Elaine Roberts had an insightful and entertaining couple of days.
Dorothy Koomson gave us something special when she introduced us to her brainchild, the inaugural Hove Book Festival, which ran from Thursday 3rd April to Saturday 5th April 2014, it was celebrating her love of reading and really good story telling. The event opened in the intimate venue of Hove Library where Melanie Whitehouse, who runs the Book Lovers’ Supper Club evenings in Ditchling, interviewed three very different authors, Simon Toyne, Bethan Roberts and Dorothy Koomson. Each read passages from their books:
Simon Toyne read from his first book of a trilogy, Sanctus.
Bethan Roberts read from My Policeman.
Dorothy Koomson read from The Flavours of Love.
They continued entertaining us with stories of how they became writers and where they find their inspiration. Dorothy believes her books fall into a new genre, which she may have invented, the emotional thriller. Though her books often have a crime in them, her stories are not about solving the crime, but about how the crime affects the characters around it.
The Hove Book Festival had something for everyone with a Big Book Quiz, involving authors Lynn Truss, Tom Bale, Joanna Rees, Mark Barrowcliffe and Alexandra Hemingsley with Sarah Gorrell from BBC Sussex and Surrey radio asking the questions. The festival brought Stripy Horse to the seaside for 3 to 5 year olds, with award winning children’s authors Karen Wall and Jim Helmore reading from their first story, encouraging the children to discuss it. Saturday afternoon saw writers and readers alike fill the Hove Town Hall Banqueting Room, to listen to a series of “How To” talks. I attended all the Saturday afternoon talks for £12.
Elly Griffiths, while entertaining, gave valuable insight into the way she works and how she came to have a forensic archaeologist as her main character. Her top tip was to send the manuscript to at least six agents at a time, tell them that’s what you are doing, and ask them to respond in a week, otherwise you’ll assume they are not interested. Apparently this worked for her, she had three agents wanting to see more within that week, but I have to say I’m not sure I’m brave enough to take that line. However, if you’ve done something similar, I’ll be interested to know whether it also worked for you.

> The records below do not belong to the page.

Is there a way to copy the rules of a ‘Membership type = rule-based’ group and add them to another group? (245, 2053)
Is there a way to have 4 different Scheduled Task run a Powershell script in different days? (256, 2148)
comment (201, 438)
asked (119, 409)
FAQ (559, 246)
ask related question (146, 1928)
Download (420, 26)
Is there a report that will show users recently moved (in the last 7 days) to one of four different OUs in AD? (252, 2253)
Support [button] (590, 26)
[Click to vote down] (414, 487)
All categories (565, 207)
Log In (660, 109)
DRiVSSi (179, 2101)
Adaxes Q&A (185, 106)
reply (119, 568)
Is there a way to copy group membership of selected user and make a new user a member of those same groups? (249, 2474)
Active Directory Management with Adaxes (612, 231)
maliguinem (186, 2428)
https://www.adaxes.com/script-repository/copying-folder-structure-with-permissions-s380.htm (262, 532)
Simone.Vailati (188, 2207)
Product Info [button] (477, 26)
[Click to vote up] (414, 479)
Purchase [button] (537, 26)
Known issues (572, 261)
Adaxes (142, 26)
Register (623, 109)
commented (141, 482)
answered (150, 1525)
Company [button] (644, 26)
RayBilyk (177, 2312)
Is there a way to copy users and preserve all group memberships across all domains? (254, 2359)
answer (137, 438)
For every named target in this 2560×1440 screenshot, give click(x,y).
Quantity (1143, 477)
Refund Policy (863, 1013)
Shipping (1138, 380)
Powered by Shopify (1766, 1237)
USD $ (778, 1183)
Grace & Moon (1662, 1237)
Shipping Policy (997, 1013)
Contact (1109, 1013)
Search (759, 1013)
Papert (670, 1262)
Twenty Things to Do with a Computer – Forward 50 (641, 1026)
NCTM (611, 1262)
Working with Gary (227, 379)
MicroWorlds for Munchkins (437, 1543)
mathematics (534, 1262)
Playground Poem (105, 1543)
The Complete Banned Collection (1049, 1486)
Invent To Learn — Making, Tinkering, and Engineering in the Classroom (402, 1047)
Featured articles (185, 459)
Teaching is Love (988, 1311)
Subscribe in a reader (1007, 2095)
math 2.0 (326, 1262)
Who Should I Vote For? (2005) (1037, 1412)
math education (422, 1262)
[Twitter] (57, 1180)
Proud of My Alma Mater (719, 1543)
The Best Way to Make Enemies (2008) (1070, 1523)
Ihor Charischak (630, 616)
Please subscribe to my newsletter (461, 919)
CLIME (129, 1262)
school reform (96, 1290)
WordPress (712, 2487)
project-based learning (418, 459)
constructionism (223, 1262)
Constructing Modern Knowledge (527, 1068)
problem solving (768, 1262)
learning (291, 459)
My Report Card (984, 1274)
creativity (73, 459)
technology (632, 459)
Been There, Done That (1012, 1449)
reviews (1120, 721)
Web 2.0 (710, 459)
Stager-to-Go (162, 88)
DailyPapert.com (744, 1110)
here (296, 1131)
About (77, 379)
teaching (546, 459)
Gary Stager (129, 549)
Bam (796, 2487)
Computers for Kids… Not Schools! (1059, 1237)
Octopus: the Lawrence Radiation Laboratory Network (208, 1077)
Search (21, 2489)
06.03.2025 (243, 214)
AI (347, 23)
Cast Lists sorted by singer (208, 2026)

Jo Dickinson, the Publishing Director of Adult Fiction at Simon and Schuster, explained how publishing has evolved since she started in the business as an Editorial Assistant. Jo acknowledged it’s subjective. Her best advice was don’t give up; many famous authors got a lot of rejections before someone gave them a chance. To refer to their submission guidelines please visit http://www.simonandschuster.co.uk
Lizzie Enfield and Araminta Hall talked to us about how to find our elusive writing voice. They advised to free write ten or twelve times in a month and assume no-one will read it, this will help find your own unique style of writing, your voice. They also suggested writing about an inanimate object but in the first person, so you become the object. Pour yourself into your writing as if no one will ever read it and you will produce some of your best work.
The day and the festival ended with Eleanor Moran talking about writing for television and how you can put together a story for the small screen.
This has been a very small resumé of the Hove Book Festival, but I’m already looking forward to next year’s, the tickets were excellent value. What struck me most was how open all the authors were to sharing their experiences and happy to answer any questions that came from the floor. They had respect for people already in the business, as well as those striving to be part of that world; they were all normal people like you and me. Dorothy should be pleased her brainchild was a success and as a budding writing I came away inspired to keep trying and never give up.